Panel Discusses Making Travel More Welcoming for Black People

A panel of black travel industry insiders spoke passionately during this week’s New Travel Conference about how the industry can do a much better job in welcoming black travelers—by changing their own internal practices, reaching out in appropriate ways and showing that market the respect that should come with a demographic that spends upwards of $60 billion annually on travel.

Speaking on the panel, called “How to Make Travel More Welcoming to Black People,” Sarah Greaves-Gabbadon, a journalist and content creator (, said that racism has always been part of the travel industry, though travel is the most diverse of travel journalistic “beats.”

She said stories have long been told through a narrow, white lens, but hopes people are realizing that things need to change. As travel companies try to revive themselves, she said, they should recognize that “now is the time to recalibrate what they’re doing and be more welcoming to black people.”

Kellee Edwards, a host for Travel + Leisure and the Travel Channel, said she hopes tourism boards “will allow more of us to tell our stories.” As an example, she said it would make sense to send journalists from the African diaspora to Africa to talk about safaris and other adventures. “Let us tell our stories through our own lens,” she said.

“It’s fine to say black lives matter,” said Kim Jamieson, Director of Marketing for Columbia (S.C.) Metropolitan Airport, “but what are you doing internally?” She said she has been in multiple situations where she is the only black person in the room. “We are seeing momentum now,” she said, “but let’s push for true, true change.”

Looking to Influencers

The black travel movement has boomed, said Travis Levius, a journalist, video producer and consultant, who said black travelers are getting savvier about travel. He pointed to the power of black influencers on Instagram and other social media that has shown that black people are going everywhere – and “they have normalized black travel.” Still, he said, “you don’t see that presence reflected in supplier messages.”

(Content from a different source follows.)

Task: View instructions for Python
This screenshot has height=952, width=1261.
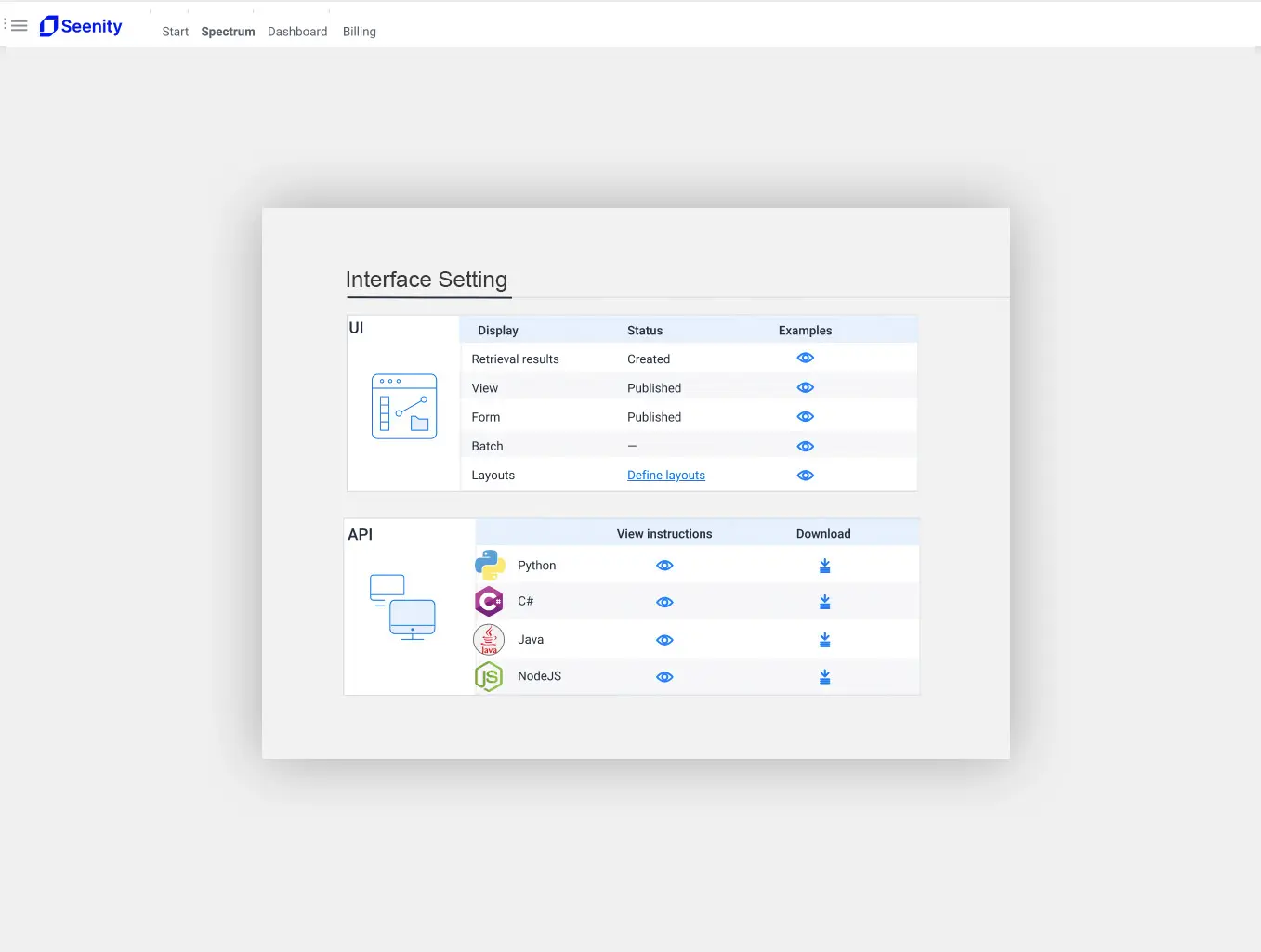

Agreeing that influencers deserve credit, Milton Howery III, Director of Public Relations for Memphis Tourism, said those content creators have allowed individuals like himself to realize “the world is our oyster.” He said the world now understands black spending power, which has been undervalued. “Black people are now saying: ‘we can do this. Let us know where to go. Give us the opportunity.’”

Edwards said that black people, like travelers in general, are becoming more adventurous. They are scuba diving and flying planes and going off the beaten path. “We escaped slavery and went from the South to the North,” she said. “We have been navigators and explorers. But also our money should be valued. Respect that if nothing else.”

And Jamieson said the market is not homogenous. “A 75-year-black man likes to travel as much as a 17-year old,” she said, adding, “we are limitless.”

Similarly, Greaves-Gabbadon said black travelers are venturing well beyond traditional destinations like the Caribbean—to Asia, Europe and beyond. And, she added, “We’re not always on a budget and we’re not waiting until we retire. We’re not homogeneous. There are black people everywhere and we want to go everywhere and want to spend money when we get there.”

Being Treated Differently

Little things can make a difference in making black travelers feel welcome, said DeMarco Williams, Managing Editor of Forbes Travel Guide, who moderated the panel. For instance, he said when he goes to a spa, there are typically no toiletries appropriate for a Black man’s hair. “It’s little things like that,” he said, “that I wish and hope we are turning the page about and that people would become more conscious of.”

Howery said that, inevitably, when he pulls up at a hotel, he is ignored by the valet. He has to get out of the car, walk to the valet stand and tell the valet he is staying there and not picking someone up or dropping them off.

Levius said he has been treated differently from white colleagues at border control in Moscow and Osaka—held for extra questioning and grilled about drugs. He said he was on an art tour of Cape Town South Africa and was taken to galleries of only white artists.

When she is on press trips with a particular black male colleague, said Greaves-Gabbadon, it is inevitably assumed they are married. When asked if they are, she answers, “No, we’re just black.”

The speakers also say they prefer seeing all sides of a destination—the good and the bad. Williams said he appreciated being on a resort trip in the South and being given a tour that showed the proud and the dark side of its history, including a detailed discussion of their former slaves and their burial sites. He added, “I hope more hotels don’t just gloss over the past and give travelers the full story of their destinations.”

And Howery said destinations and suppliers shouldn’t “just market to us.” He said they should have a moral grounding “and then you’ll know how to reach us.“ He said, “It’s not just how do I reach you and welcome you—you also need to support our causes.”

During a Q&A session, panelists were asked if there were data and analytics about black travel, and Edwards asked in turn, “Why ask that? Even that question is an issue,” noting that same question would not be asked of a different panel.